WORK ITEM
Every line from the one with "Given: Click the Paste clipboard icon" to the one with "Given: Choose a", including those two, is to be copied exactly; all other lines of the entries below are left out.

Dataset records
↓↓↓

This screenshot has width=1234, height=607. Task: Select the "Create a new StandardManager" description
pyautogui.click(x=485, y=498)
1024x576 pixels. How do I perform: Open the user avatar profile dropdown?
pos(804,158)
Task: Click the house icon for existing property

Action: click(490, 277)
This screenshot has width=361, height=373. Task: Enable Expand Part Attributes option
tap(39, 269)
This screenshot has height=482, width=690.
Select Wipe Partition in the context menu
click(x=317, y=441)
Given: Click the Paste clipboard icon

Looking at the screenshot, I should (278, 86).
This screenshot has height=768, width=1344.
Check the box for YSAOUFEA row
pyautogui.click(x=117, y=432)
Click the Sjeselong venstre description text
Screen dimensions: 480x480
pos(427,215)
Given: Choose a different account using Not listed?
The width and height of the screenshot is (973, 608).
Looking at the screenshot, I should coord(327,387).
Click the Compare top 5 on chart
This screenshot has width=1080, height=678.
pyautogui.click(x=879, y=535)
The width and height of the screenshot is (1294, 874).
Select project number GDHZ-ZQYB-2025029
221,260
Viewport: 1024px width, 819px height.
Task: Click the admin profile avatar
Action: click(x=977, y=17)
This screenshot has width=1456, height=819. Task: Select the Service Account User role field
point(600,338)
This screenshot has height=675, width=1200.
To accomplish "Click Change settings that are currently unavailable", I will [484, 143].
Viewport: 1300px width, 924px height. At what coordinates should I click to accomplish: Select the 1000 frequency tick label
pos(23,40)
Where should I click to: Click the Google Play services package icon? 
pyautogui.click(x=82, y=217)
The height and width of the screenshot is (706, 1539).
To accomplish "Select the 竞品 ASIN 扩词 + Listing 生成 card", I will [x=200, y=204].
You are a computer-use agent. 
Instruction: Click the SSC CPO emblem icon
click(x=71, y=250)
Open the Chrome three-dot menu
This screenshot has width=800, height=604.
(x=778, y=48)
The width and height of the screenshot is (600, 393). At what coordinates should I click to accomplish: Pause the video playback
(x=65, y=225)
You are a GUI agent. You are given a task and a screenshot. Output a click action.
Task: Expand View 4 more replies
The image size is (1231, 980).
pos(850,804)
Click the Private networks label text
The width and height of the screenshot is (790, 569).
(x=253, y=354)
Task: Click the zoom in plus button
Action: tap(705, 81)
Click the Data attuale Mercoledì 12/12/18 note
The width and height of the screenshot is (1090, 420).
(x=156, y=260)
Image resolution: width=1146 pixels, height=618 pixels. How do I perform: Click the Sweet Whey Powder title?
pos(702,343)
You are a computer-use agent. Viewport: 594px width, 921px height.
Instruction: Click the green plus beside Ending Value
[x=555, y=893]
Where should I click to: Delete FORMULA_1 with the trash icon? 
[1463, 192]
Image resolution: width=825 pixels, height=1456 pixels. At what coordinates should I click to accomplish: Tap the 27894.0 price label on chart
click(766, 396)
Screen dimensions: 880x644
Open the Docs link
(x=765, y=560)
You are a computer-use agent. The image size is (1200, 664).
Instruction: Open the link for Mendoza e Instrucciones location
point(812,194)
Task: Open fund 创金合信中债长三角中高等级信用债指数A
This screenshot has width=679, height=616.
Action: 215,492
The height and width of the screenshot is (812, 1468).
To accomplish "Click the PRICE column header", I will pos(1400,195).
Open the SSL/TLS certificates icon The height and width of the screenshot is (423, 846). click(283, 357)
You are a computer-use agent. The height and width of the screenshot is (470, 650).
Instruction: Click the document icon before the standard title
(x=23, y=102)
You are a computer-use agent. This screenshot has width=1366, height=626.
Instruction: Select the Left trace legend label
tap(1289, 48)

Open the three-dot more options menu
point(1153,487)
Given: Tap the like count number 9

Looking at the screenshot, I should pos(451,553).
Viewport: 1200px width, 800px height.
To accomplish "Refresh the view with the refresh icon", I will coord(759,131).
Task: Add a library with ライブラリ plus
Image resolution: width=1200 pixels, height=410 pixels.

↑↑↑

EXPECTED OUTPUT
Given: Click the Paste clipboard icon

Looking at the screenshot, I should (278, 86).
This screenshot has height=768, width=1344.
Check the box for YSAOUFEA row
pyautogui.click(x=117, y=432)
Click the Sjeselong venstre description text
Screen dimensions: 480x480
pos(427,215)
Given: Choose a different account using Not listed?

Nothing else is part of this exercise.